Church

Um egal wohin zu kommen, musste ich immer diese schmale geteerte Küstenstraße benutzen. Sie ist die Hauptschlagader der ganzen Region. Wie eine in Holz eingefasste Intarsie führt sie zweispurig durch die schmale Küstenlandschaft und die Autos balancieren auf ihr wie auf einem Turnbalken. Links kilometerlang hohe Dünen und rechts Wald, Wiesen und Wattlandschaft. Sonst nichts. Kilometerweit nichts. Keine Häuser, keine Höfe, keine Zivilisation, nichts.

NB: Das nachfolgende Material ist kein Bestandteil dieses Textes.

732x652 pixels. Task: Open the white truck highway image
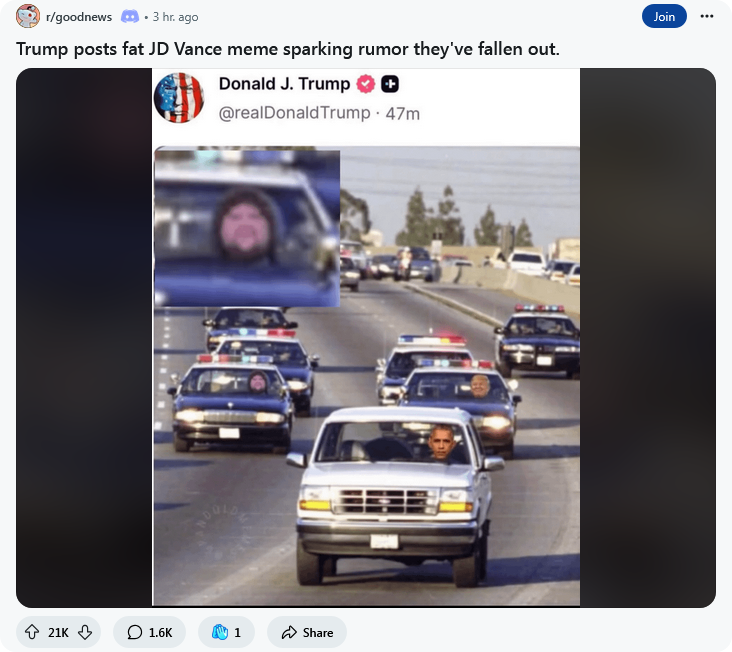point(366,376)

Als durchführe man einen weißen Fleck auf einer Landkarte. Dabei kam ich auch immer an einem kleinen Kiefernhain vorbei. Ungefähr in der Mitte führte eine kleine Straße hinein. So schmal und unscheinbar, dass man sie leicht übersah und sie auch nur bei entsprechend langsamen Tempo kurz einsehen konnte. Am Ende dieser Kiefernallee erspähte ich in etwa 1 km Entfernung eine kleine weiße Kirche. Mitten im nichts. Dort wohnt weit und breit niemand, der dorthin zu Fuß gelangen könnte. Sie machte mich neugierig. Sie liegt auf einer kleinen Anhöhe am Ende des Kiefernwäldchens. Es erinnerte mich irgendwie an eine Miniwarft. Zu ihren Füßen ein Friedhof. Wer hier liegt, der liegt sehr einsam. Möchte man seine Liebsten auch über den Tod hinaus um sich wissen, dann ist dieser hier der verkehrte Ort, sie zu bestatten. Ich schaue auf den Friedhof. Storms Schimmelreiter kommt mir in den Sinn. Der würde hier gut herpassen. Hier gibt es aber keine Deiche und demzufolge auch keinen Deichgrafen, der mir des Weges geritten kommen könnte. Dennoch gruselt es mich an diesem Ort. Wohlig ist anders. Ich will hier weg.